Confrontation Stirs Beach Access Debate
DUCK — If there is one philosophy uniting the long string of communities along the Outer Banks, it is that their beaches should be open and free. And accessible.
But the town of Duck is one of the few communities along the entire coast of North Carolina that provide no public access to the ocean shoreline.

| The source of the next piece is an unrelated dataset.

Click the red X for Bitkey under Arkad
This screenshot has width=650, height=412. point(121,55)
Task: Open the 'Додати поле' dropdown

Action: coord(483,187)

The adjacent town of Southern Shores also lacks public beach accesses, effectively cutting off a total of about 12 miles of ocean coastline on the northern Outer Banks to all but private property owners, renters and their guests.
That might be why the recent arrest of Duck resident Bob Hovey for using what a property owner contends is a private beach access in his neighborhood has ignited a firestorm on social media about private property rights versus public rights to access the beach.
“What it comes down to it is the closest access to my house,” Hovey said in an interview. “I feel like I should be able to use it.”
A confrontation between Hovey and two homeowners at the Sea Breeze Drive beach access in the Sand Dollar Shores subdivision on May 29 culminated in the owners calling the police on Hovey, who was arrested for trespassing.
In a Facebook video Hovey took and subsequently posted, a man and woman cursed at Hovey for using the access, while he responded that the access was deeded to the public in 1981. He also posted another video of police questioning his right to use the access to get to the beach to go surfing, which happened after police said that parking on the nearby street was not allowed.
Hovey has owned his home in the Osprey Ridge subdivision since 2003, but the access in question, which is across the street, is in a different subdivision. Property owners in the private subdivisions have rights to use designated accesses.
About two years ago, Hovey filed a lawsuit that has since been withdrawn against the town, claiming that the access and others in the town were deeded to the public in 1981. Hovey said he has a copy of the original plat.
“The beach is for everyone and something needed to be done to protect beach access rights in Dare County,” Hovey said in a Facebook post. “The town of Duck has received millions of Dare County taxpayer money for beach nourishment and other beach services.”
But Hovey’s business, Duck Village Outfitters, in operation off Duck Road since 1998, involves rentals of equipment for the beach and recreational water activities, which has perhaps made him more aware of the value of beach access.
“I’ve been doing deliveries and surfing in Duck more or less for 23 years,” he told Coastal Review Online. And as a surfer, he wants to check different places on the beach for waves. “I own a surf shop in Duck and I’m not allowed to access the beach to surf in Duck.”